◆ Data records:
+--

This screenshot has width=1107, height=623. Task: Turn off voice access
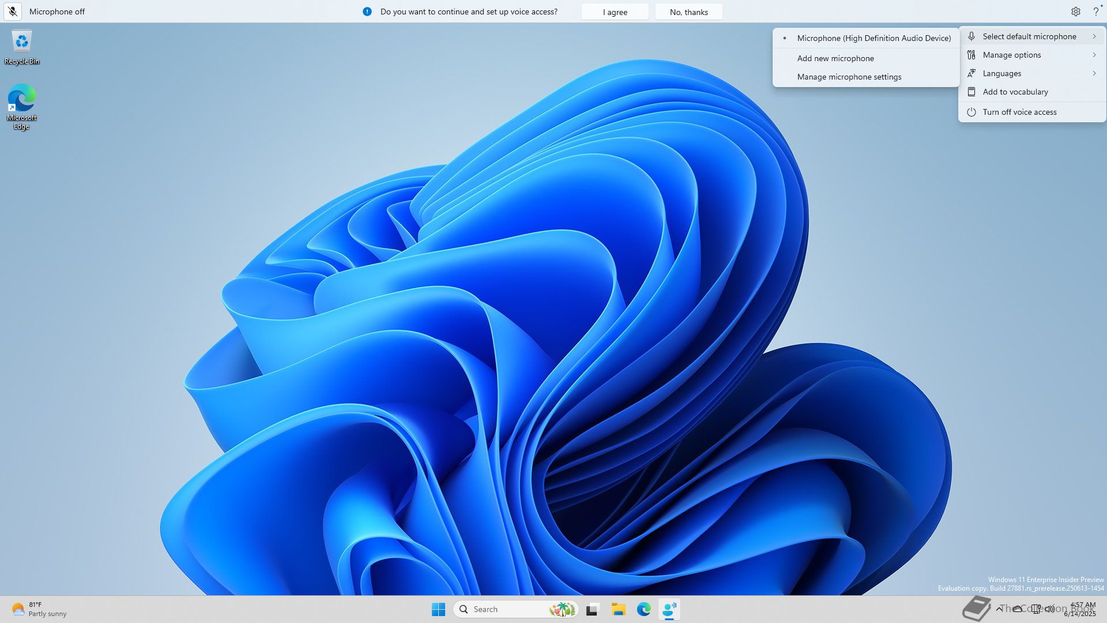pos(1019,112)
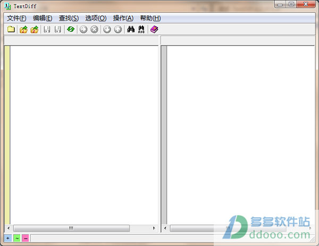Image resolution: width=319 pixels, height=246 pixels.
Task: Open the 操作(A) menu
Action: pos(123,18)
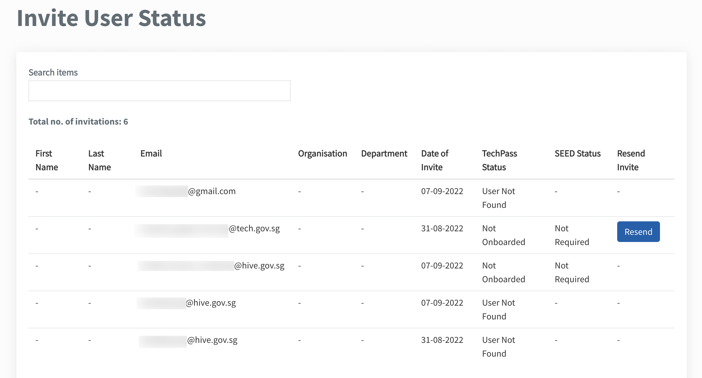The width and height of the screenshot is (702, 378).
Task: Click the last row's 31-08-2022 date cell
Action: coord(442,340)
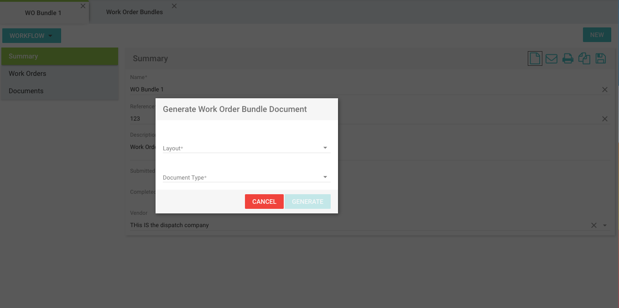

+--

◆ What you will do: Set out the lines above as a numbered list, skipping blank lines and leaving out the pictures.

◆ Answer to the problem:
1. This screenshot has width=1107, height=623. Task: Turn off voice access
2. pos(1019,112)
3. Image resolution: width=319 pixels, height=246 pixels.
4. Task: Open the 操作(A) menu
5. Action: pos(123,18)
6. The width and height of the screenshot is (702, 378).
7. Task: Click the last row's 31-08-2022 date cell
8. Action: coord(442,340)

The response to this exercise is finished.